Global body wants to improve accuracy in sustainability analysis, reports Andrew Holt.
A body representing global financial regulators wants to boost confidence in the unsatisfactory world of corporate environmental, social and governance (ESG) ratings by creating some form of official oversight of ESG investment funds.
Raters of ESG-related products and data providers are largely unregulated, which the International Organization of Securities Commissions (IOSCO) has criticized in a new consultation paper.
The global association for market and securities regulators in the US, Europe and Asia says this has led to a ESG rating situation that lacks transparency in the overall approaches used, creating a situation that results in uneven coverage and can lead to potential conflicts of interest.

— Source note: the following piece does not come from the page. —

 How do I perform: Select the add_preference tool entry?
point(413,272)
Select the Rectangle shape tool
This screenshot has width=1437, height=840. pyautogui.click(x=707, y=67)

“IOSCO has observed that this could lead to gaps and inconsistencies when applied to investment strategies and raise concerns around the management of potential conflicts of interest, such as fee structures and insufficient separation of business lines that provide advisory services to issuers to improve their ratings performance,” the paper stated.
Ashley Alder, who chairs IOSCO and heads Hong Kong’s securities watchdog, noted: “Users have signaled that having multiple ESG ratings and data products can cause confusion, raising serious questions about relevance, reliability and greenwashing.”
Asset managers running ESG-related funds use about 160 raters globally to help pick stocks and bonds, IOSCO noted. Asset owners generally do not, or cannot realistically, undertake any verification of the ratings.
IOSCO’s consultation paper, therefore, recommends that regulators consider regulating the sector. Regulators could then encourage the industry to develop and follow codes of conduct. “ESG ratings and data product providers could consider making high levels of public disclosure and transparency an objective in their ESG ratings and data products, including their methodologies and processes,” read the paper. “ESG raters could maintain internal records to back up their ratings and give assurance the scores are ‘free from political or economic pressures’,” it added.
Moreover, raters should ensure there is no conflict of interest between selling ratings on companies they may also have a business relationship with, IOSCO warned.
“This market currently does not fall within the typical remit of securities regulators, hence leading IOSCO to propose key considerations for securities regulators in this area,” noted the paper.
Erik Thedéen, chair of the IOSCO Sustainable Finance Task Force, and director general of Finansinspektionen of Sweden, added: “We have sought to understand all facets of the challenges and risks that may arise with regards to the use of ESG ratings and data products. This complements our efforts on addressing the lack of reliability and comparability of data at the corporate level and the recommendations we have set out for asset management activities in the field of sustainability.”